Multi-Container Pod Patterns
| Pattern | Purpose | Example Use Case |
|---|---|---|
| Sidecar | Extend/enhance main container | Log forwarding, service mesh proxy |
| Ambassador | Proxy outbound connections | Database proxy, API gateway |
| Adapter | Standardize output format | Convert logs to Prometheus metrics |
| Init Container | Run setup before main container | Database migrations, wait for dependencies |
Sidecar Pattern
A helper container runs alongside your application, sharing storage or network:
spec:
containers:
- name: app
image: myapp:latest
volumeMounts:
- name: logs
mountPath: /var/log/app
- name: log-forwarder
image: fluentbit:latest
volumeMounts:
- name: logs
mountPath: /var/log/app
volumes:
- name: logs
emptyDir: {}
Common sidecars: Logging agents, service mesh proxies (Envoy), security agents.
Init Containers
Init containers run to completion before the main container starts:
spec:
initContainers:
- name: wait-for-db
image: busybox
command: ['sh', '-c', 'until nc -z db 5432; do sleep 2; done']
- name: migrate
image: myapp:latest
command: ['./migrate.sh']
containers:
- name: app
image: myapp:latest
Common uses: Database migrations, waiting for dependencies, fetching configuration.
Troubleshooting: When Things Go Wrong
When something breaks, a systematic approach saves time. Start broad, then narrow down.
Quick Diagnostic Commands
# What is unhealthy?
kubectl get pods --all-namespaces | grep -v Running
kubectl get events --sort-by='.lastTimestamp' -A
# Why is this pod unhealthy?
kubectl describe pod <pod-name>
kubectl logs <pod-name> --previous
Common Issues Quick Reference
| Issue | Symptom | First Command | Likely Cause |
|---|---|---|---|
| ImagePullBackOff | Pod stuck pulling image | kubectl describe pod <name> |
Wrong image name, missing credentials |
| CrashLoopBackOff | Pod keeps restarting | kubectl logs <pod> --previous |
App crash, OOM, bad config |
| Pending | Pod not scheduling | kubectl describe pod <name> |
Insufficient resources, no matching nodes |
| OOMKilled | Container killed | kubectl describe pod <name> |
Memory limit too low |
ImagePullBackOff
The image cannot be pulled. Check:
- Is the image name correct?
- Does the registry require authentication?

*STUDY QUESTIONS:*
A: In the Kubernetes passage, which multi-container pod pattern proxies outbound connections?
B: Please resume the Kubernetes passage from its last sentence, "Does the registry require authentication?"
The lines that follow are separate material from the Kubernetes passage.

*DATASET SECTION:*
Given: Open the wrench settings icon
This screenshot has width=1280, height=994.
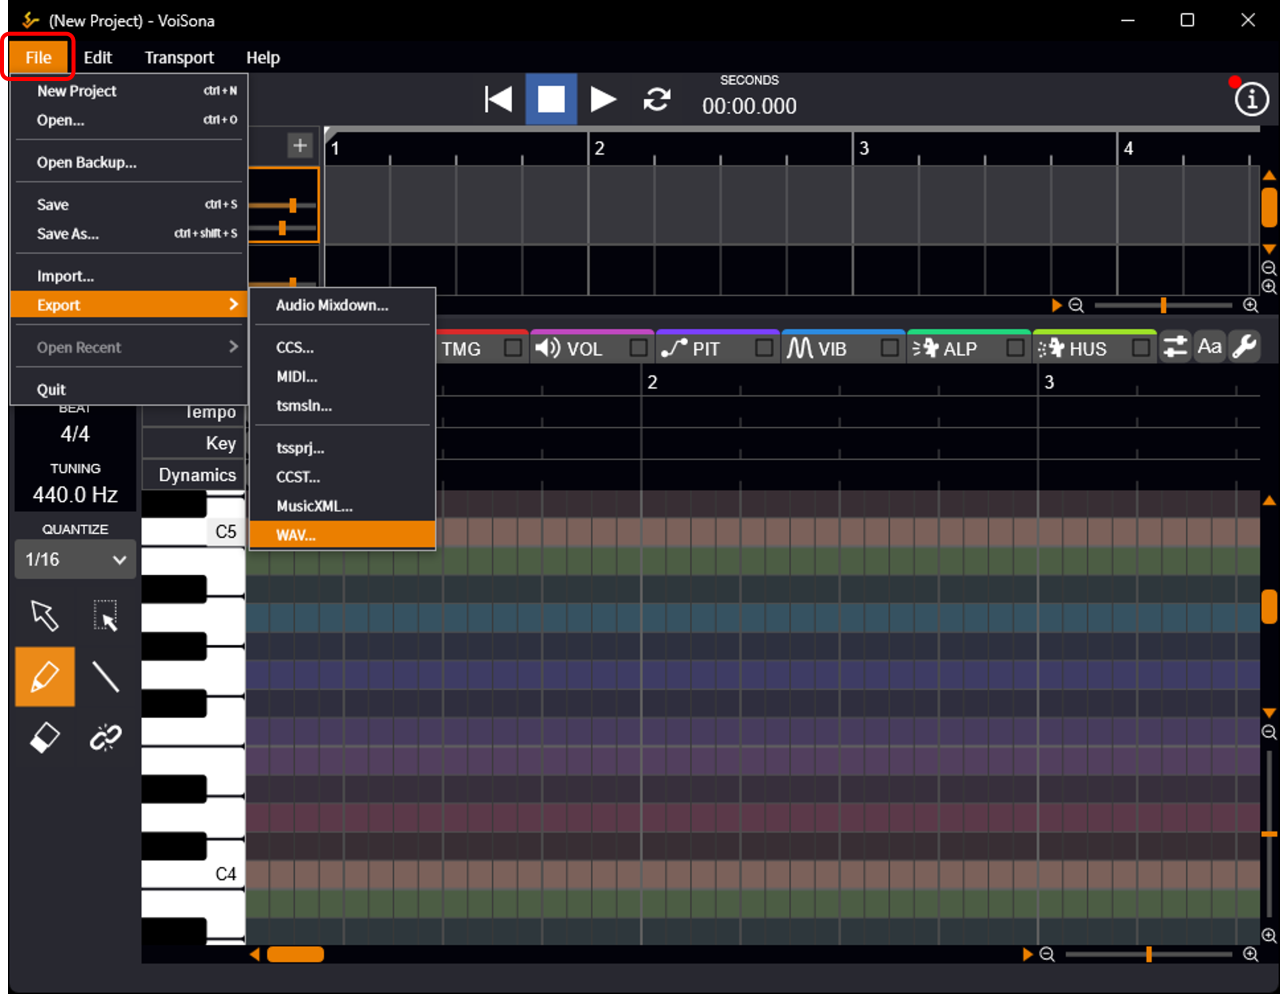Looking at the screenshot, I should tap(1244, 347).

*EXPECTED OUTPUTS:*
A: The Ambassador pattern.

B:
# Create registry credentials
kubectl create secret docker-registry regcred \
--docker-server=<registry> \
--docker-username=<user> \
--docker-password=<pass>
CrashLoopBackOff
The container starts but crashes. Debug with:
kubectl logs <pod-name> --previous
kubectl describe pod <pod-name>
Common fixes:
- Increase memory limits if OOMKilled
- Extend
initialDelaySecondson probes if app needs time to start - Check environment variables and config
Pending Pods
Pod cannot be scheduled. Check events in:
kubectl describe pod <pod-name>
Common causes:
- Insufficient resources: Scale down other workloads or add nodes
- Node selector/affinity: No matching nodes exist
- PVC pending: Storage class or capacity issue
Service Not Reachable
Debug network issues:
# Check if service has endpoints
kubectl get endpoints <service-name>
# Test from inside cluster
kubectl run debug --rm -it --image=busybox -- wget -O- <service>:<port>
If endpoints are empty, the service selector does not match any pod labels.
Certification Path
If you want to validate your Kubernetes skills, consider these certifications:
| Certification | Focus | Prerequisites |
|---|---|---|
| CKA | Cluster administration, troubleshooting | None |
| CKAD | Application development, configuration | None |
| CKS | Security hardening, runtime security | CKA required |
All exams are hands-on, performance-based tests where you solve real Kubernetes problems in a live environment.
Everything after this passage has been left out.